Required task:
Quote the records below word for word, line by line.

● ● ● ● ● ● ●

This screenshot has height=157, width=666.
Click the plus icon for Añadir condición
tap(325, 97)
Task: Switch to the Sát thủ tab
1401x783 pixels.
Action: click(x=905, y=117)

● ● ● ● ● ● ●

The answer:
This screenshot has height=157, width=666.
Click the plus icon for Añadir condición
tap(325, 97)
Task: Switch to the Sát thủ tab
1401x783 pixels.
Action: click(x=905, y=117)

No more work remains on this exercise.